(HOW TO COMPLETE THIS TASK):
Copy every sentence in the interview below that ends with a question mark.

(PASSAGE):
-=-=-=-=-

It’s official! Your province has chosen you to represent them at the first ever Slam For Your Life National Poetry Slam at the National Arts Festival in Grahamstown. Now, how does that feel?
I feel honoured and quite euphoric. This means a lot and will leave a permanent mark on my poetry journey. I appreciate all the support from the people who voted for me, and I give much respect to them.

What was your strategy to get all the many votes that you did?
I just campaigned on Facebook, but again my people kept on sharing the #WordNSound link with their friends on social networks.

What are you most looking forward to and what are you not looking forward to at all?
I am looking forward to interacting, share ideas, experiences and thoughts with the poets from other provinces. I’d really hate to see anything divisive happen, as I feel we are all poets.

Given the chance to speak to sponsors like the British Council who make such projects possible, what would you say to them, as an artist?
I would give much appreciation to them, as poetry is one of the more marginalized art forms in South Africa. This is a big initiative in terms of South African poetry and literature, and is especially beneficial to young, upcoming poets and writers.

Word N Sound is looking to expand our national footprint. Do you have any ideas around how poets and poetry movements across the country can work together better?
Slam For Your Life is a big start, but I feel it should have included all the nine provinces of South Africa not just four.

-=-=-=-=-

(EXTRACTED DATA):
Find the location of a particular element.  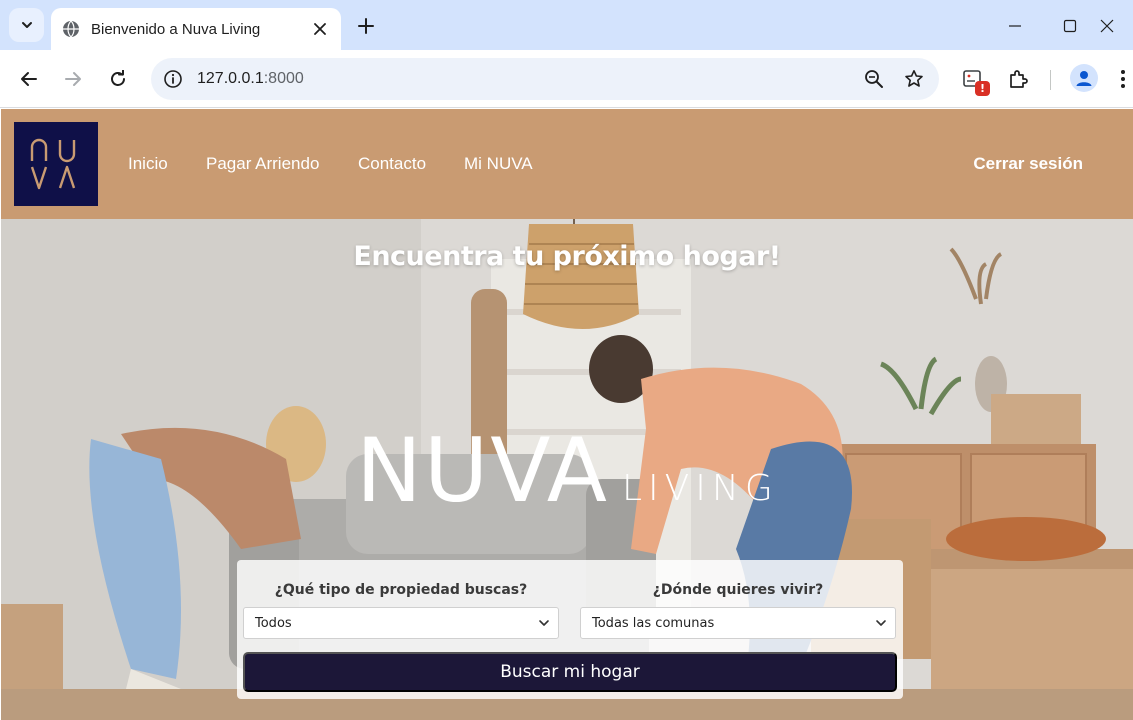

-=-=-=-=-

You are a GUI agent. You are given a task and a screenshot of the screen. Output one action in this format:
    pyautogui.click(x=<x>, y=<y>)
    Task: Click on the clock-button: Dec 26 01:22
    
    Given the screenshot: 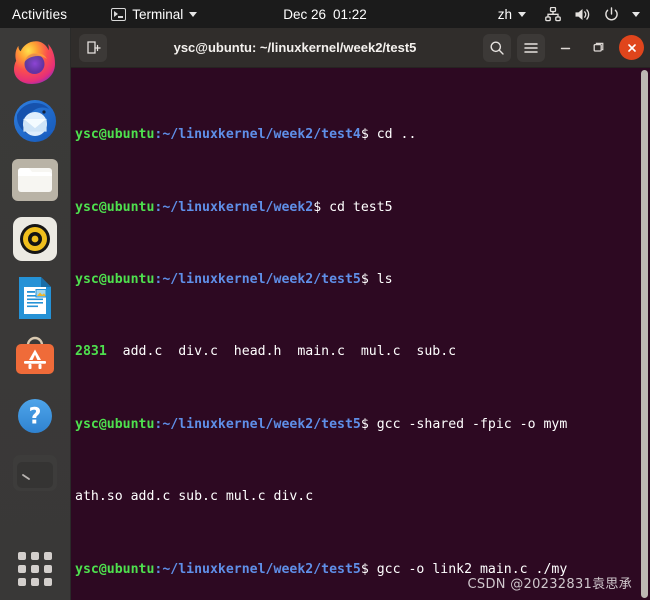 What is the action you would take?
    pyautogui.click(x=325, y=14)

-=-=-=-=-

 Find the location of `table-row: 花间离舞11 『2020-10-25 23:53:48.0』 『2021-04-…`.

-=-=-=-=-

(SOLUTION TO THIS PROBLEM):
- Now, how does that feel?
- What was your strategy to get all the many votes that you did?
- What are you most looking forward to and what are you not looking forward to at all?
- Given the chance to speak to sponsors like the British Council who make such projects possible, what would you say to them, as an artist?
- Do you have any ideas around how poets and poetry movements across the country can work together better?